The Constellation Virgo


  1. We now Spike to Spica. This is part of the Zodiac constellation Virgo. {Trace out Virgo}. This is a faint constellation, close to the horizon at this time of year and a little hard to see.

  2. Just above Virgo, if you look very hard, you can see a faint, wispy grouping of stars that looks a bit like a tuft of hair. Can you see it? In fact that is a star cluster, and together with the three nearby stars that form a right triangle, they are the constellation Coma Berenices, or "Berenices Hair". {Trace out Coma Berenices, showing the right-angle stand and the hair hanging from it}. The cluster is a true family of stars that were formed together, and it is "only" 250 light years away. This means that only the Ursa Major moving group and the cluster that forms the face of the winter constellation Taurus are closer to us.

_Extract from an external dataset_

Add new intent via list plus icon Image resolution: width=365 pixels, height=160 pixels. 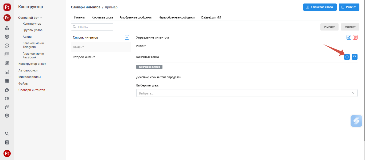point(127,37)
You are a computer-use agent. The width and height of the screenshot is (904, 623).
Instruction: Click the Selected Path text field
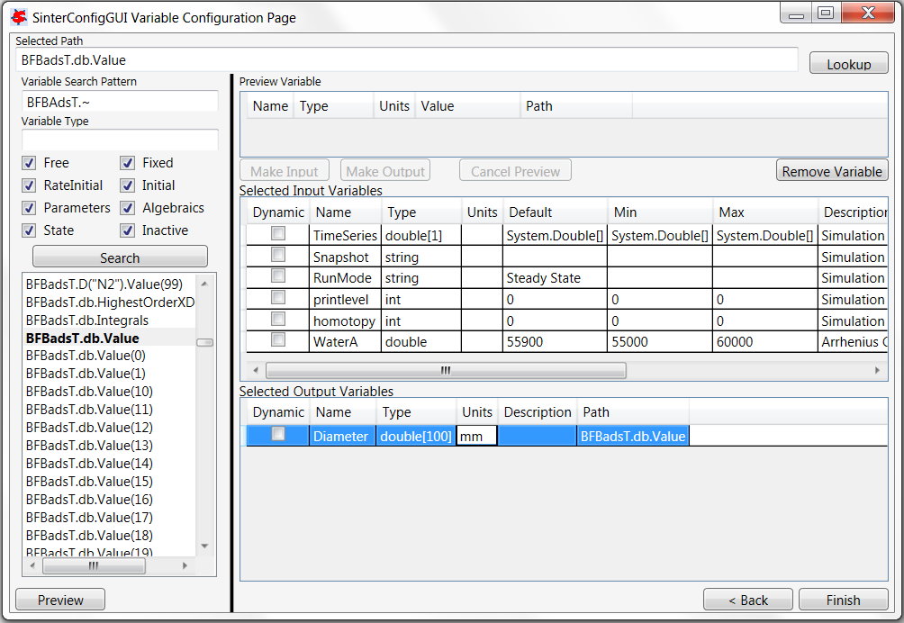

  3. You can see how the western stars of Virgo and Spica form a "Y" figure. I see the "Y" as being her arms, although others see the 'left arm' as being her head & Spica as her left hand holding a grain of wheat.

  4. I prefer to think of her arms outstretched holding the Virgo Cluster -- not a cluster of stars but rather a cluster of galaxies. The galactic pole of our galaxy is right in Coma Berenices (you are looking up out of the disk) and hence that is the best direction to see out of our galaxy and spot other galaxies. The Virgo cluster is an actual cluster of galaxies (100 bright galaxies, over 2,000 fainter ones), close to each other in space.

    This region of interesting galaxies sweeps right up through Coma Berenices and is often called the "Virgo-Coma Cluster". One of the best is the Black Eye Galaxy, just to the left of that little star right there {point out 35 Comae}. You can spot it with the binoculars, although we need a relatively large telescope (8" or better) to see the black eye at the center. It's actually a lane of dust that is the result of a collision with another galaxy -- literally smacking into this one and leaving it with a black eye.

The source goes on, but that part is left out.